I'm happy to answer this.
It's a very important question, how we both identify bias as it's picked up by algorithms and then mitigate it once we know that it's there. I think the simplest way to explain the problem is that we live in a biased world and we're training algorithms and AI with data about the world, so it's inevitable that they pick up these biases and can end up replicating them or even creating new biases that we're not aware of.
We tend to think of bias in terms of protected attributes—things such as ethnicity, gender or religion, things that are historically protected for very good reasons. What's interesting about AI is that it can create entirely new sets of biases that don't map onto those characteristics or even characteristics that are humanly interpretable or humanly comprehensible. Detecting those sorts of biases in particular is very difficult and requires looking essentially at the set of decisions or outputs of an algorithmic system to try to identify when there is disparate impact upon particular groups, even if they are not legally protected groups.

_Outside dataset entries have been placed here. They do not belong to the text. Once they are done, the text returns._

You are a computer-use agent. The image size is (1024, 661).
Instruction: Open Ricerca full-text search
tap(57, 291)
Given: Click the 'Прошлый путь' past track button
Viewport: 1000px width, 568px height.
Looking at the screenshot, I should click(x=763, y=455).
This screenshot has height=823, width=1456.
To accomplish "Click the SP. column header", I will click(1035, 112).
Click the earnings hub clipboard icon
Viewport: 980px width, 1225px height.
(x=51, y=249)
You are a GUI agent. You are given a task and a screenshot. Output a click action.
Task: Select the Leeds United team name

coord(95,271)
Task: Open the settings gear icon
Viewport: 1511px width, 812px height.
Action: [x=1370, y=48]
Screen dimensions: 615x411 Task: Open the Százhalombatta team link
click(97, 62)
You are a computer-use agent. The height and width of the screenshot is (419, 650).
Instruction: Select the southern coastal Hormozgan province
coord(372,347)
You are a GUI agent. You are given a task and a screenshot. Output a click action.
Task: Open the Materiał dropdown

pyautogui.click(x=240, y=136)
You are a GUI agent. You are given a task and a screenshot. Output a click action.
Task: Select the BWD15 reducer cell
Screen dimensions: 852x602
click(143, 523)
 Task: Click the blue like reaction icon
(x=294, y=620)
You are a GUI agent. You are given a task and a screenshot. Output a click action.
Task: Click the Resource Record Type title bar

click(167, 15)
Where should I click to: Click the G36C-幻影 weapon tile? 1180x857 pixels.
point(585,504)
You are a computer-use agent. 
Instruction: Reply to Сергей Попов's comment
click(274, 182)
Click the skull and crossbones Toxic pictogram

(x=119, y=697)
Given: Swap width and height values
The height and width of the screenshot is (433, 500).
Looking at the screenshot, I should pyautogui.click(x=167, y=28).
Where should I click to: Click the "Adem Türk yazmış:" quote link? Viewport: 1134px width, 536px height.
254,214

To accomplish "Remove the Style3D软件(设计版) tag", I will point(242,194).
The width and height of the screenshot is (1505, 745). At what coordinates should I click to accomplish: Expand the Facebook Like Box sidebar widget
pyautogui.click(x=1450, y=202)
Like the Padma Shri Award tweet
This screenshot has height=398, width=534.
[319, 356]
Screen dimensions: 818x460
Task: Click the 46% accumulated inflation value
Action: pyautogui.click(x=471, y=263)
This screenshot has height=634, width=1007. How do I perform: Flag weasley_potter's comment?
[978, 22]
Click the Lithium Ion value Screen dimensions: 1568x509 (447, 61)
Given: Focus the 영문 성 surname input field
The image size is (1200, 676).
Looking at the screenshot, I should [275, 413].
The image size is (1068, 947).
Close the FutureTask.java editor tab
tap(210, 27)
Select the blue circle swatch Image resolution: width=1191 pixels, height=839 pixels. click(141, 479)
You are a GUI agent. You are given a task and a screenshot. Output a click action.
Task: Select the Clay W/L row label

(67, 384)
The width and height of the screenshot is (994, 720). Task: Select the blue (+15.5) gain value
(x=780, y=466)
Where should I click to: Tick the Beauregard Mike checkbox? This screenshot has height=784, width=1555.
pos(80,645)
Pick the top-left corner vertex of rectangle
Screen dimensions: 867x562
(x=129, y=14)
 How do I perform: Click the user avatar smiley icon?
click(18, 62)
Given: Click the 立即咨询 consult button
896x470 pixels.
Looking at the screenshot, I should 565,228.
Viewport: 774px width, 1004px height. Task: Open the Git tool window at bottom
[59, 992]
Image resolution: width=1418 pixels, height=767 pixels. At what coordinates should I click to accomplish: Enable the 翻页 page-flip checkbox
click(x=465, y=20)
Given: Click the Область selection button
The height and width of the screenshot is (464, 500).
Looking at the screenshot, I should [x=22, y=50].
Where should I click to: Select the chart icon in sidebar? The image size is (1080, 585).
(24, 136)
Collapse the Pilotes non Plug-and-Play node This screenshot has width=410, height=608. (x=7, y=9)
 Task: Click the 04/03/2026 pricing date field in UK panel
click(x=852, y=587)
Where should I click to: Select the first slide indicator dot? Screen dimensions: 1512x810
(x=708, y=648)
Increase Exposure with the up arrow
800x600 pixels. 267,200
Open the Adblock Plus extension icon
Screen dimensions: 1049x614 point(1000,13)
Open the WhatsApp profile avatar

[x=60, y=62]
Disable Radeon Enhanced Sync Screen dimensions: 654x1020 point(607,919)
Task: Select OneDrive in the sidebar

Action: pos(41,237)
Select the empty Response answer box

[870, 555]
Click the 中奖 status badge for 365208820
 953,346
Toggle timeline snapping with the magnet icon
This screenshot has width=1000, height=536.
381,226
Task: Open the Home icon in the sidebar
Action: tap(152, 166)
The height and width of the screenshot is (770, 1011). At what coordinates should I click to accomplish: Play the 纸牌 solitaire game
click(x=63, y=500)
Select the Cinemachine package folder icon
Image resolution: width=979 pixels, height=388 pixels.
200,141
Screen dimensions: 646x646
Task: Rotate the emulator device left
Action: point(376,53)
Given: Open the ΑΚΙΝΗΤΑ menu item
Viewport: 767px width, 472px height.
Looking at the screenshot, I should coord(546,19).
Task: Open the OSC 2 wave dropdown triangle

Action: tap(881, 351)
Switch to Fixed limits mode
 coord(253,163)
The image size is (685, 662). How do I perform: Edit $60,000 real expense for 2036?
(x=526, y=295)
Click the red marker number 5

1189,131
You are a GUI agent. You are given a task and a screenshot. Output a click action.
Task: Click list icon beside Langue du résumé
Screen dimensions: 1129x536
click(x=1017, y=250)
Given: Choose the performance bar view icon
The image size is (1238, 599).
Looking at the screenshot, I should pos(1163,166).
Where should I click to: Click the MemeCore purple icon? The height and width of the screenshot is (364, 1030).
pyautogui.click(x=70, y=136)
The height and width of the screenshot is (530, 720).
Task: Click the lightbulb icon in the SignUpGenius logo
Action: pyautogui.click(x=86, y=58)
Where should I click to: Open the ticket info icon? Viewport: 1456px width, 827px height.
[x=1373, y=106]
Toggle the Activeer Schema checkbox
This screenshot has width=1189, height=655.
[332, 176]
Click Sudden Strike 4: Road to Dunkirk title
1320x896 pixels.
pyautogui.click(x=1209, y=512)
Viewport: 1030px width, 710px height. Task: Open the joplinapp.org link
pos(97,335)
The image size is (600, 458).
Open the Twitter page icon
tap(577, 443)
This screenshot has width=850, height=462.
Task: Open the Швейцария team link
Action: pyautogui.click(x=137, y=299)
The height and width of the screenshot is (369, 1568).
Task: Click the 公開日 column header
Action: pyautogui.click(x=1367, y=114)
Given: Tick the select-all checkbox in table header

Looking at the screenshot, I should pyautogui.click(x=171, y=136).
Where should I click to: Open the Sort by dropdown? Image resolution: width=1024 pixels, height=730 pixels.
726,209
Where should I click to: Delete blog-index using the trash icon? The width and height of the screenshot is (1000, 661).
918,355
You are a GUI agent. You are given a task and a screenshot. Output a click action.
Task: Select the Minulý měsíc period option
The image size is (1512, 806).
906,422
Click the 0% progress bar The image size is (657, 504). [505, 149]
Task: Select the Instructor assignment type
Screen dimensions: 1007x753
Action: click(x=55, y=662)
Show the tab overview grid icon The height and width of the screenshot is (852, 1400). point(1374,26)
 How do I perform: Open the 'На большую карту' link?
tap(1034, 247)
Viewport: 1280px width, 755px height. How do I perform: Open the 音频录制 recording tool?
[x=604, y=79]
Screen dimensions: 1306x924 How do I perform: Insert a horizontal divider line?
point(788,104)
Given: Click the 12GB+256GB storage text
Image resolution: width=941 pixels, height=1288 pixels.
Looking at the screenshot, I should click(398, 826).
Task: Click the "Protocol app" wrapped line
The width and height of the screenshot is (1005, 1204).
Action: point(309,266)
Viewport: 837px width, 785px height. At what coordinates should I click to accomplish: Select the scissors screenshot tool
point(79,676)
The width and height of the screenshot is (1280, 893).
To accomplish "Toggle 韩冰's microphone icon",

Besides that, there is quite a bit of research, and methods are being developed to detect gaps in the representativeness of data and also to detect proxies for protected attributes that may or may not be known in the training phase. For example, postal code is a very strong proxy for ethnicity in some cases. It's discovering more sorts of proxies like that.
Again, there are many types of testing—automated methods, auditing methods—whereby essentially you are doing some sort of analysis of training data of the algorithm while it's performing processing and of the sets of decisions that it produces.
There is, then, no simple answer to how you do it, but there are methods available at all stages.